Balgir tat es ihr gleich, konnte aber nur erkennen, dass die Tür offen stand, es aber im Inneren kein Licht gab. „Es gibt nur einen Weg es herauszufinden.", sagte er zögerlich.
Sie näherten sich dem Eingang und sahen die ersten Leute. Verstohlene Persönlichkeiten, die zwischen den Schaufenstern hin und her huschten und ihnen kaum Beachtung schenkten. Müde Eltern, die Kinderwägen vor sich herschoben und junge Leute, die sich vor der Schule drückten. Eine große bunte Tür direkt neben dem Eingang verkündete mit einer leuchtenden Schrift „Spielparadies". Darüber war mit Klebeband ein Zettel mit dem Wort „Geschlossen" befestigt. Jedes dritte bis vierte Schaufenster sah verlassen aus, aber ansonsten schien man hier wirklich einkaufen zu können.
„Oh super. Ich habe mir schon Sorgen gemacht.", sagte Cian belustigt und packte aus seinem Rucksack einen Zettel aus. „Wir müssen noch ein paar Sachen für Zuhause besorgen. Kommst du allein zurecht?"
Balgir nickte. Es war ihm sowieso lieber wenn er sich erst einmal alleine umsehen konnte. „Was braucht man denn so?", fragte er zur Sicherheit.
Cian überlegte kurz. „Robuste Hosen, einen guten Rucksack, Wanderschuhe, eine wetterfeste Jacke und alles an Survival-Sachen die du mit dir herumschleppen willst."
Balgir ignorierte den letzten Teil und versuchte sich alles so weit zu merken. Es war ja nicht besonders schwer. Einfach nur Kleidung die er draußen tragen konnte. Auf zu warme Sachen konnte er zum Glück verzichten.

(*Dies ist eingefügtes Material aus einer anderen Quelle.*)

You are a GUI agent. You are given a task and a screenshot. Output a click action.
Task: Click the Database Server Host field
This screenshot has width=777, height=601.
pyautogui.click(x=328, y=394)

Seine Körpertemperatur war bei fast jedem Wetter stabil und weil er ein Feuerdämon war, überstand er selbst die kältesten Temperaturen ohne Probleme.
Sie verabredeten sich, dass sie sich in zwei Stunden bei einem Pizza-Restaurant treffen würden und Balgir machte sich auf den Weg, während Cian und Umbra noch am Eingang ihre Einkäufe planten.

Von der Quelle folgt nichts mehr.